Exercise requirements:
A - In the Charles Green piece, how long was Green interrogated before he signed his statement?
B - Please quote the Charles Green piece word for word, starting at "They doused the" and ending at "and the others.".
C - Carry the Charles Green piece forward from its final sentence.
Start Reading passage
Jamie Kalven: No one can erase the time Charles Green spent in prison, but Pritzker can pardon him.


When he was 16, Charles Green stood before a judge who found him guilty of participating in a gruesome 1985 quadruple murder and sentenced him to life in prison without the possibility of parole.

Today, Green is 53, suffering from failing eyesight, and awaiting the outcome of a clemency petition addressed to Gov. J.B. Pritzker — the last possible means for him to establish his innocence.

Green’s nightmare began Jan. 12, 1985, when two men burst into a reputed drug apartment on the West Side. They stabbed to death Raynard Rule and shot two women, Lauren Rule and Yvonne Brooks.

They doused the bodies with kerosene and set the apartment on fire. A fourth victim, Kim Brooks, was severely burned but survived long enough to be questioned by the police and to provide detailed descriptions of the two men who attacked her and the others.

A month later, three people were arrested: Derrick House, Teddy Bobo, and Green, a 16-year-old with severe learning disabilities. Subjected to 27 hours of interrogation during which he was denied access to his mother or a lawyer, Green eventually signed a statement in which he confessed that House and another man paid him $25 to knock on the door of Rule’s apartment so they could gain entry.

Green has been unwavering in his insistence over the years that police coerced his confession by beating him and telling him that if he cooperated he could go home to his mother.

On several occasions before and during his trial, prosecutors offered Green a deal. The charges against him would be dropped if he testified against House. When he refused, prosecutors instead sought to exclude Kim Brooks’ deathbed description of her assailants, which in no way resembled the defendants.

Green sought to have his confession suppressed, but Judge Romie Palmer ruled it was admissible. At the same time, Palmer granted the prosecution’s motion to exclude Brooks’ detailed descriptions of the two men who committed the slayings on the grounds that her deathbed statement was hearsay, because she was not available to be cross-examined.
End Reading passage
Start Records provided
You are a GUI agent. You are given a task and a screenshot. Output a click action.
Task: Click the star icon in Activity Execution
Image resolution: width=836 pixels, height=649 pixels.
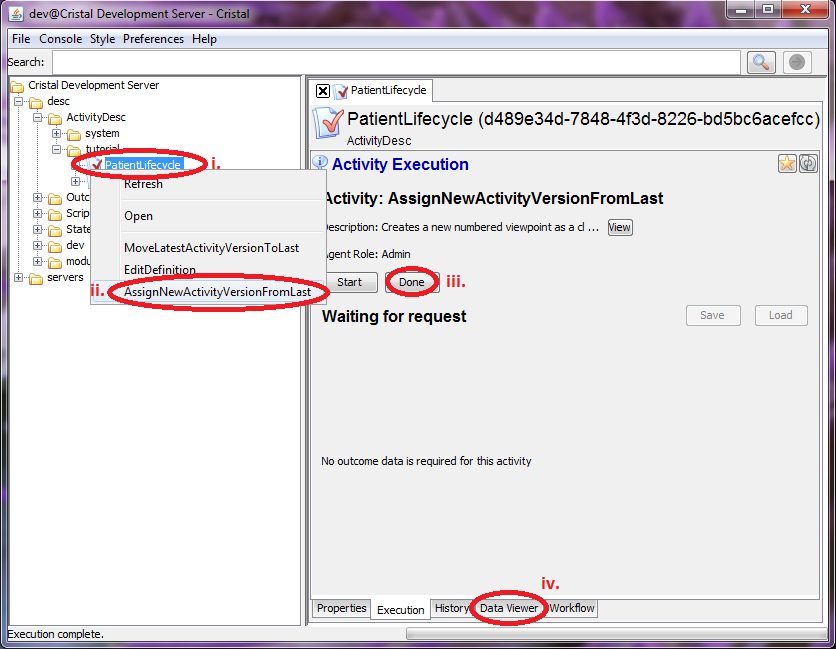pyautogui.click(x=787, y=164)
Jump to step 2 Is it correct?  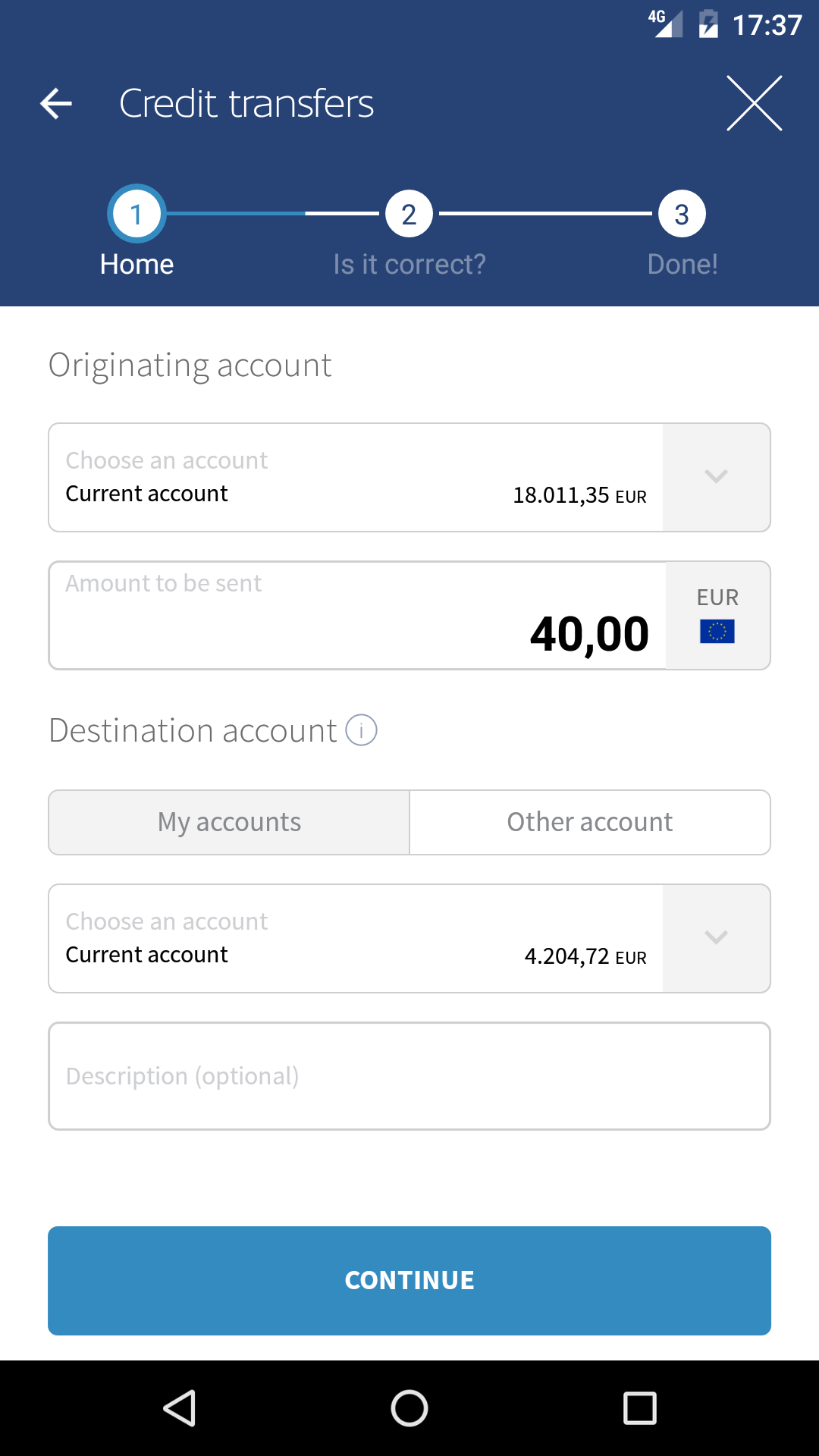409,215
End Records provided
Solved problems:
A - 27 hours.

B -
They doused the bodies with kerosene and set the apartment on fire. A fourth victim, Kim Brooks, was severely burned but survived long enough to be questioned by the police and to provide detailed descriptions of the two men who attacked her and the others.

C -
“In essence,” Green’s clemency petition states, “the trial court and the state’s attorney believed that a confession taken from a 16-year-old boy after a 27-hour unlawful arrest and interrogation was more reliable than an eyewitness-victim’s deathbed identification.”

House and Green were convicted of the four murders. At the time, the death penalty was still in force in Illinois. House was sentenced to death. Green was given a sentence of natural life, because he was a juvenile. The third suspect — Teddy Bobo — was released for lack of evidence. The only evidence the state presented in support of the conviction of Green was the contested confession.

The Illinois Court of Appeals affirmed Green’s conviction, prompting an extraordinary dissent from Justice Eugene Pincham. The judge, a celebrated champion of civil rights, sharply criticized Green’s lawyer for his “grossly inadequate and incompetent performance” and then went on, in effect, to make the case the lawyer had failed to present in a dissent that reads like a brief on Green’s behalf to the Illinois Supreme Court.

The Supreme Court, however, never got an opportunity to consider the merits of Green’s conviction. In House’s case, by contrast, an appeal was automatic, because he had received the death penalty. In 1990, the court reversed his conviction in part because the trial judge had erred in ruling that Brooks’ description of the killers was inadmissible.

The same reasoning applies equally to Green, but by this time he had no lawyer and an appeal was not filed on his behalf.

Rather than stand trial again, House agreed to a deal under which he pleaded guilty to one of the four murders in exchange for a maximum sentence of 40 years. As was the practice at the time, he was released for good behavior in 2006 after serving half his sentence.

Green remained in prison. This outcome is all the more outrageous, if one accepts the state’s theory of the case. The man who allegedly committed four murders was released, while the boy who allegedly knocked on the door remained imprisoned.

In 2007, the state’s attorney’s office offered Green a plea deal: He would be immediately released, if he pleaded guilty to one count of murder. Determined to clear his name, he again refused.

Finally, in 2009, Judge Marjorie Laws commuted Green’s sentence, finding that the sentence of natural life for a juvenile was excessive, and he was released from prison.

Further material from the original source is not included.